TASK REQUIREMENTS: Set down exactly the lines in the records below that run from the line with "Click the reading pane vertical scrollbar" to the line with "Task: Collapse sidebar", inclusive, and nothing more.

DATASET ENTRIES:
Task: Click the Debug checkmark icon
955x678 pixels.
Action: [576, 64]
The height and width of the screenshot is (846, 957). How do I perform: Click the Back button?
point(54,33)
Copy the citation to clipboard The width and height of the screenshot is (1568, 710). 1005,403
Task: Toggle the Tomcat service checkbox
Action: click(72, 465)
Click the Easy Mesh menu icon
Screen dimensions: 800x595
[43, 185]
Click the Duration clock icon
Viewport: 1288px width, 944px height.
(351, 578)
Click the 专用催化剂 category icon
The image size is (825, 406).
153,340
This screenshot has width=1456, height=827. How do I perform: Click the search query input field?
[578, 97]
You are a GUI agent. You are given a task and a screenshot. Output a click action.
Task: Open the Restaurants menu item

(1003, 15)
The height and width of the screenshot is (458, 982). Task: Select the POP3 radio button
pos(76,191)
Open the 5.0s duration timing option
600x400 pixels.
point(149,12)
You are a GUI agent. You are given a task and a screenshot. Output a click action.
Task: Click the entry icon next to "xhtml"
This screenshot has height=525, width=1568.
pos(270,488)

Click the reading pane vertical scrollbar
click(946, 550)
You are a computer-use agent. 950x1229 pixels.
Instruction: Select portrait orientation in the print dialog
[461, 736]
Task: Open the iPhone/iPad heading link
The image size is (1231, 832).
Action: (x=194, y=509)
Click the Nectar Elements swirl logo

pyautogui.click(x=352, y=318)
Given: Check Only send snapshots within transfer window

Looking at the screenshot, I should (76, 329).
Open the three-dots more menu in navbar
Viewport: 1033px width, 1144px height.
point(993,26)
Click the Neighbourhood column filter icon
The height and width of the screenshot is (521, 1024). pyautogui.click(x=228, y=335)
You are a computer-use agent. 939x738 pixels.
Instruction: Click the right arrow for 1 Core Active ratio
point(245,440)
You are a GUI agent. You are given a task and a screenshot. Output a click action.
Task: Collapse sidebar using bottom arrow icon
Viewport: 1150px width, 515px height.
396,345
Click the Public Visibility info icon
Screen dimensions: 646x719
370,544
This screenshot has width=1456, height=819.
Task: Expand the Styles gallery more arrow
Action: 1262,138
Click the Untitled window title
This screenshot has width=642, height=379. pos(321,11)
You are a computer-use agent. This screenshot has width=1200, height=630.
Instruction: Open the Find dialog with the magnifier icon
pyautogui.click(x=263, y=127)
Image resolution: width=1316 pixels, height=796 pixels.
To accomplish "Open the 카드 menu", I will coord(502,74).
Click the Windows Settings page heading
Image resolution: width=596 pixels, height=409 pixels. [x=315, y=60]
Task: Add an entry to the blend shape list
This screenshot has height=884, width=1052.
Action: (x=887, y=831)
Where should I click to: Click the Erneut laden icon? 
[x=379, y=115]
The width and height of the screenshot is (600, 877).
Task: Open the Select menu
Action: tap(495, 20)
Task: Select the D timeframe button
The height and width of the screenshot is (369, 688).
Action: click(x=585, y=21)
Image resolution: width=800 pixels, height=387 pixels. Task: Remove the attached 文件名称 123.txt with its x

PROBLEM SOLUTION:
Click the reading pane vertical scrollbar
click(946, 550)
You are a computer-use agent. 950x1229 pixels.
Instruction: Select portrait orientation in the print dialog
[461, 736]
Task: Open the iPhone/iPad heading link
The image size is (1231, 832).
Action: (x=194, y=509)
Click the Nectar Elements swirl logo

pyautogui.click(x=352, y=318)
Given: Check Only send snapshots within transfer window

Looking at the screenshot, I should (76, 329).
Open the three-dots more menu in navbar
Viewport: 1033px width, 1144px height.
point(993,26)
Click the Neighbourhood column filter icon
The height and width of the screenshot is (521, 1024). pyautogui.click(x=228, y=335)
You are a computer-use agent. 939x738 pixels.
Instruction: Click the right arrow for 1 Core Active ratio
point(245,440)
You are a GUI agent. You are given a task and a screenshot. Output a click action.
Task: Collapse sidebar using bottom arrow icon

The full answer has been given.